- _Tarefas_
**a.** Indique se cada afirmação abaixo está de acordo com o texto fornecido, respondendo sim ou não e citando literalmente as palavras do texto que o comprovam: (i) a mesa do Kaiser ficava separada do restante da sala de jantar por um cortinado; (ii) a palavra "pimbinchen" existe em alemão; (iii) o copeiro mostrava o prato de perto.
**b.** Copie do texto fornecido, sem qualquer alteração, o trecho que começa em "Dona Lucilia fazia-me" e termina em "ficava muito contente.".

- _Texto fornecido_
# # # # # # #

Dona Lucilia fazia-me sinal para não fazer barulho numa sala de jantar de um hotel solene. Basta dizer que nessa grande sala de jantar havia um ambiente, separado por um cortinado, com uma mesa montada para o Kaiser e pessoas da corte. Quando o Kaiser chegava, corriam as cortinas, tocavam o hino da Alemanha, batiam palmas, o Monarca agradecia, sentava-se e depois o almoço corria.

Mas, apesar da atenção dos empregados sempre voltada para a ideia de que, nos períodos de férias, o Kaiser poderia aparecer de uma hora para outra, o copeiro ficava muito contente quando tinha pombinhos porque gostava de ver a minha reação. Ele procurou traduzir a palavra pombinhos por “pimbinchen”. Não existe em alemão nem em português essa palavra; é uma mescla de subalemão e de nulo-português… E ele mostrava de longe o prato para mim e dizia: “Pimbinchen!”, e eu ficava muito contente.

# # # # # # #

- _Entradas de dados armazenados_
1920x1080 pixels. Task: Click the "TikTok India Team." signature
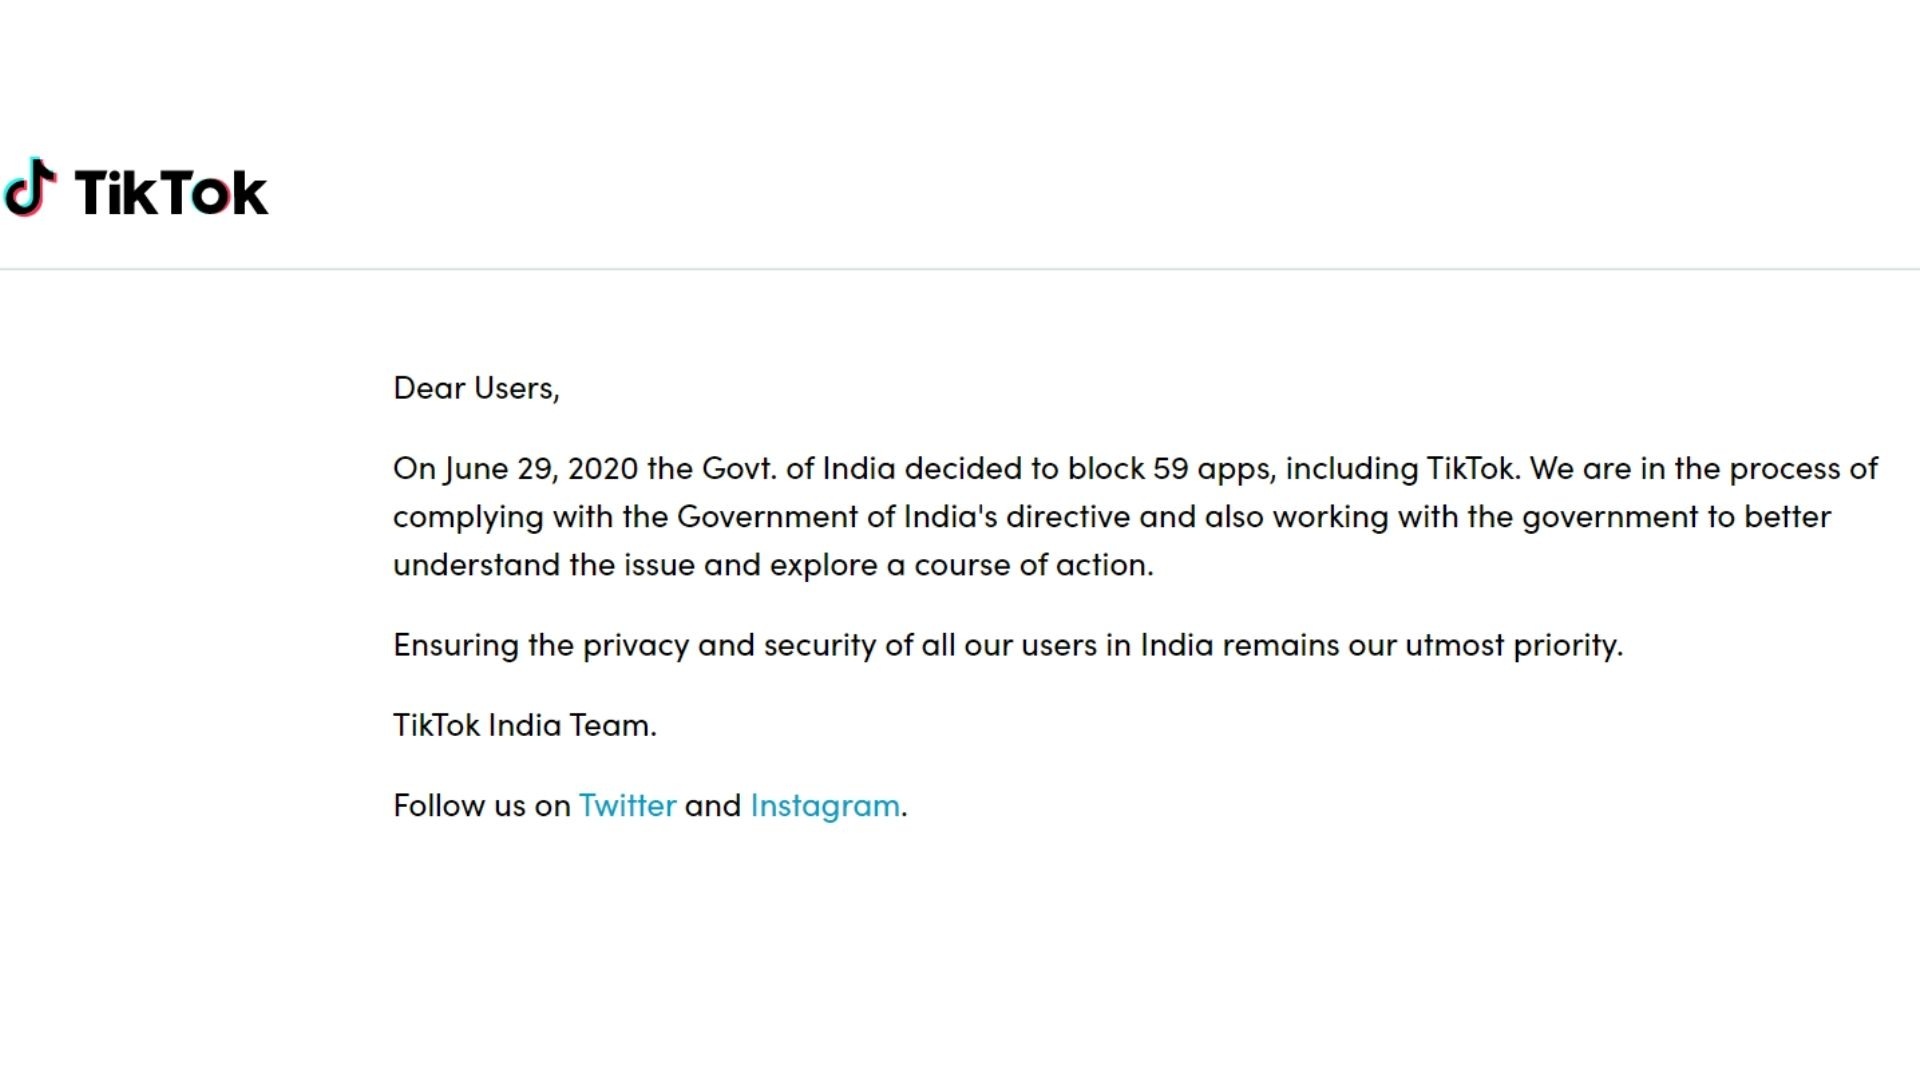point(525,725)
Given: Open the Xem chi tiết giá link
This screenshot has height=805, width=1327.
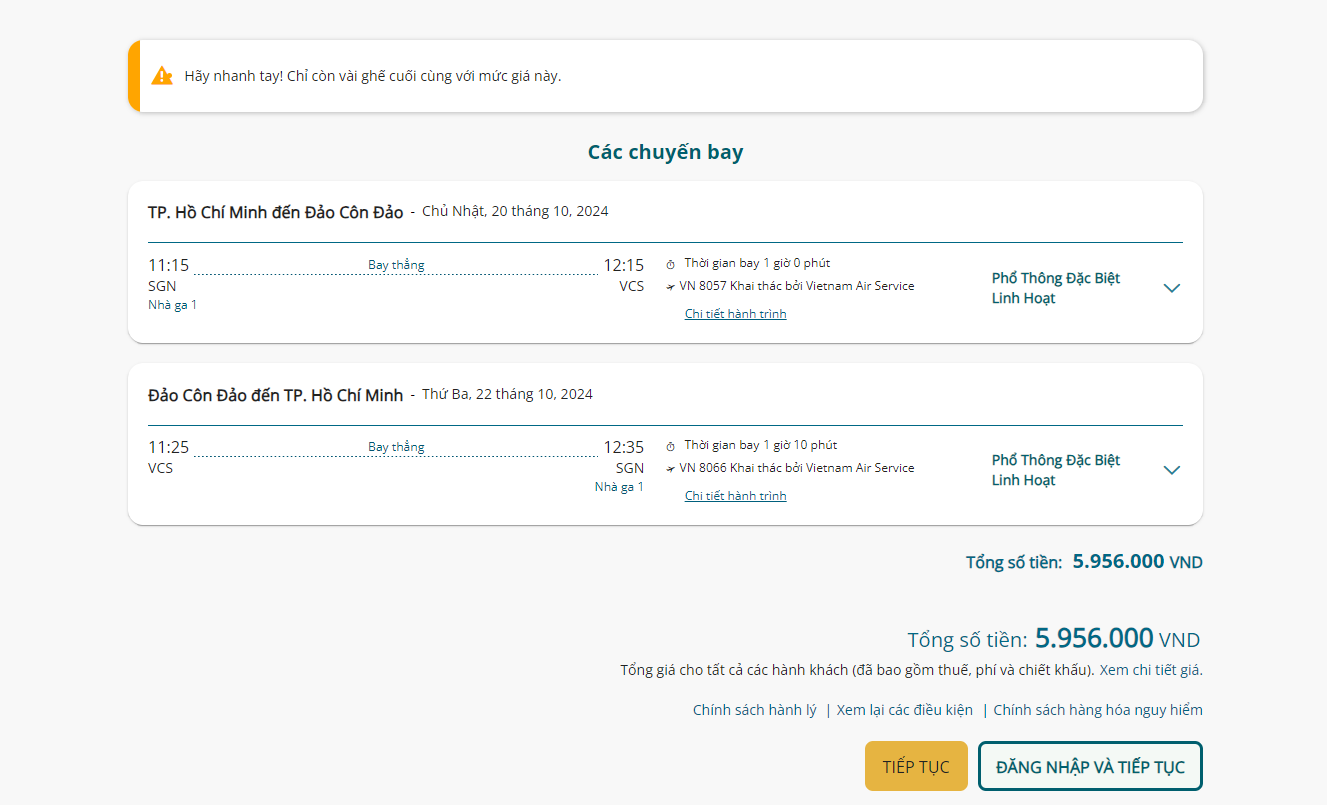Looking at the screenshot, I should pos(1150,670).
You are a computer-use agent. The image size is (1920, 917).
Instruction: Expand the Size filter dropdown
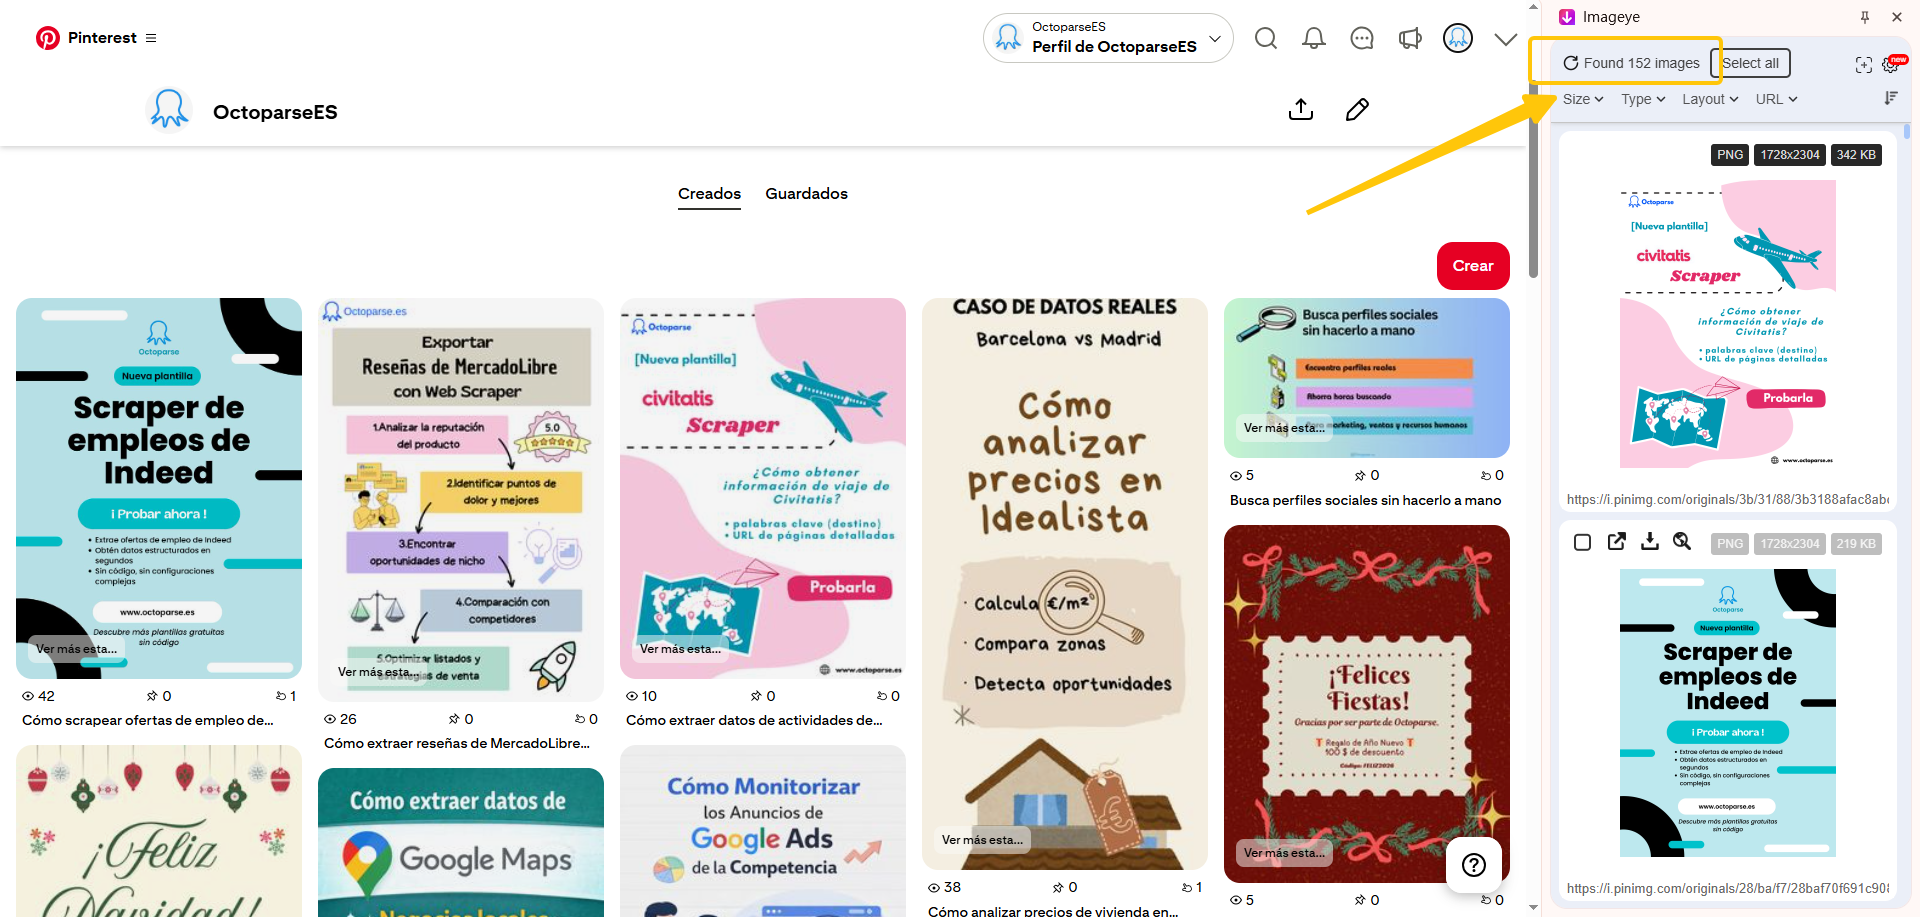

# # # # # # #

- _Respostas esperadas_
**a.**
(i) Sim: "separado por um cortinado, com uma mesa montada para o Kaiser".
(ii) Não: "Não existe em alemão nem em português essa palavra".
(iii) Não: "ele mostrava de longe o prato para mim".

**b.**
Dona Lucilia fazia-me sinal para não fazer barulho numa sala de jantar de um hotel solene. Basta dizer que nessa grande sala de jantar havia um ambiente, separado por um cortinado, com uma mesa montada para o Kaiser e pessoas da corte. Quando o Kaiser chegava, corriam as cortinas, tocavam o hino da Alemanha, batiam palmas, o Monarca agradecia, sentava-se e depois o almoço corria.

Mas, apesar da atenção dos empregados sempre voltada para a ideia de que, nos períodos de férias, o Kaiser poderia aparecer de uma hora para outra, o copeiro ficava muito contente quando tinha pombinhos porque gostava de ver a minha reação. Ele procurou traduzir a palavra pombinhos por “pimbinchen”. Não existe em alemão nem em português essa palavra; é uma mescla de subalemão e de nulo-português… E ele mostrava de longe o prato para mim e dizia: “Pimbinchen!”, e eu ficava muito contente.